Step 0 : Reading data sets and dynamically figuring out the schema.

Step 1 : Eliminate obvious combinations using schema incompatibility.  

Step 2: Collect statistics about data and its distribution and do a smart pruning. more thought should be put here to avoid true negativities and false positives.

Step 3: Perform several experiments varying both sampling percentage as well as threshold and experimentally find a pair for which it works the best. This procedure can be repeated several times in order to improve the confidence. (On top of postgres)

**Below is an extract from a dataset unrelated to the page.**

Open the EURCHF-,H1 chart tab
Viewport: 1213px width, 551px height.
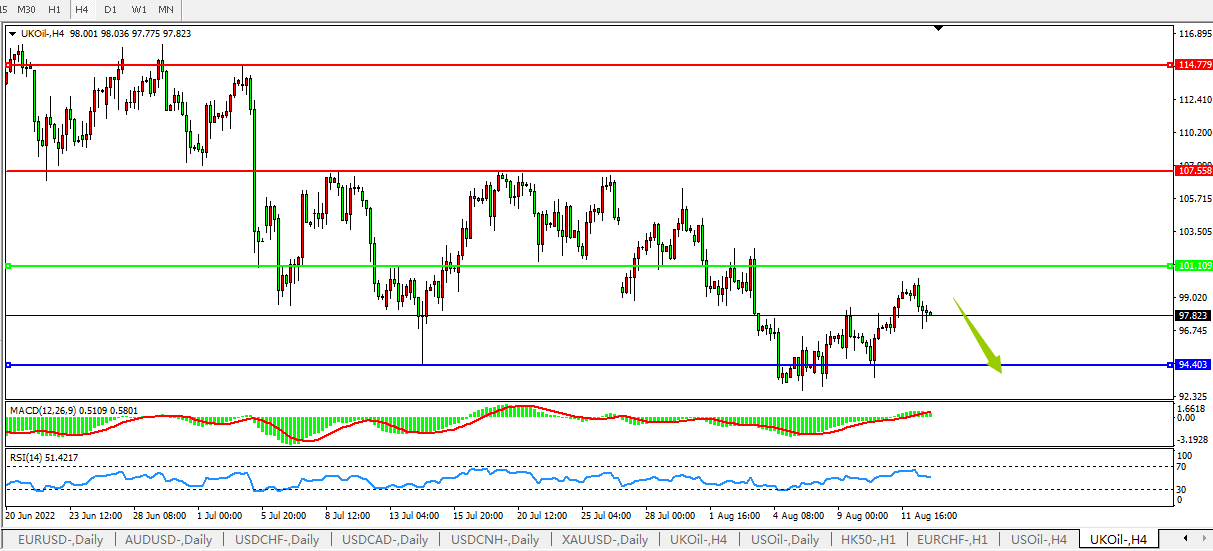[x=956, y=540]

Here's the sample output for supplier vs partsupp for TPCH 1Gb data.
-------------------------------------------------------------------
For this s= 0.1 for both source and destination and t = 0.1.
(See code to learn more about these attributes, code is commented moderately)


Source Attributes List
s_suppkey  s_name  s_address  s_nationkey  s_phone  s_acctbal  s_comment  

Target Attributes List
ps_partkey  ps_suppkey  ps_availqty  ps_supplycost  ps_comment  
Datatype compatibility matrix
T T T F F 
F F F F T 
F F F F T 
T T T F F 
F F F F T 
F F F T F 
F F F F T 

Pruned Out Percentage = 68.57142857142857
Candidates
[3] , [0] ,Support = 100% {Sanity bound}
[0] , [0] ,Support = 100% {Sanity bound}
[0] , [1] ,Support = 100% {Sanity bound}
[0] , [2] ,Support = 99.36%
[3] , [1] ,Support = 96.2%
[3] , [2] ,Support = 95.58%
[5] , [3] ,Support = 10.65%
[1] , [4] ,Support = 0%
[2] , [4] ,Support = 0%
[4] , [4] ,Support = 0%
[6] , [4] ,Support = 0%

Frequents
[3] , [0] ,Support = 100% {Sanity bound}
[0] , [0] ,Support = 100% {Sanity bound}
[0] , [1] ,Support = 100% {Sanity bound}
[0] , [2] ,Support = 99.36%
[3] , [1] ,Support = 96.2%
[3] , [2] ,Support = 95.58%
[5] , [3] ,Support = 10.65%

Candidates
[0, 3] , [1, 2] ,Support = 1.98%
[0, 3] , [2, 1] ,Support = 1%
[3, 0] , [0, 1] ,Support = 0%
[3, 0] , [0, 2] ,Support = 0%
[3, 5] , [0, 3] ,Support = 0%
[0, 3] , [0, 1] ,Support = 0%
[0, 3] , [0, 2] ,Support = 0%
[0, 5] , [0, 3] ,Support = 0%
[0, 5] , [1, 3] ,Support = 0%
[0, 5] , [2, 3] ,Support = 0%
[3, 5] , [1, 3] ,Support = 0%
[3, 5] , [2, 3] ,Support = 0%

Frequents
 Empty


Final Join Pairs: count = 7
[3] , [0] ,Support = 100% {Sanity bound}
[0] , [0] ,Support = 100% {Sanity bound}
[0] , [1] ,Support = 100% {Sanity bound}
[0] , [2] ,Support = 99.36%
[3] , [1] ,Support = 96.2%
[3] , [2] ,Support = 95.58%
[5] , [3] ,Support = 10.65%


The actual join pairs are
Final Join Pairs: count = 6
[0] , [0] ,Support = 100%
[0] , [1] ,Support = 100%
[0] , [2] ,Support = 99.99%
[3] , [0] ,Support = 95.8%
[3] , [1] ,Support = 95.8%
[3] , [2] ,Support = 95.8%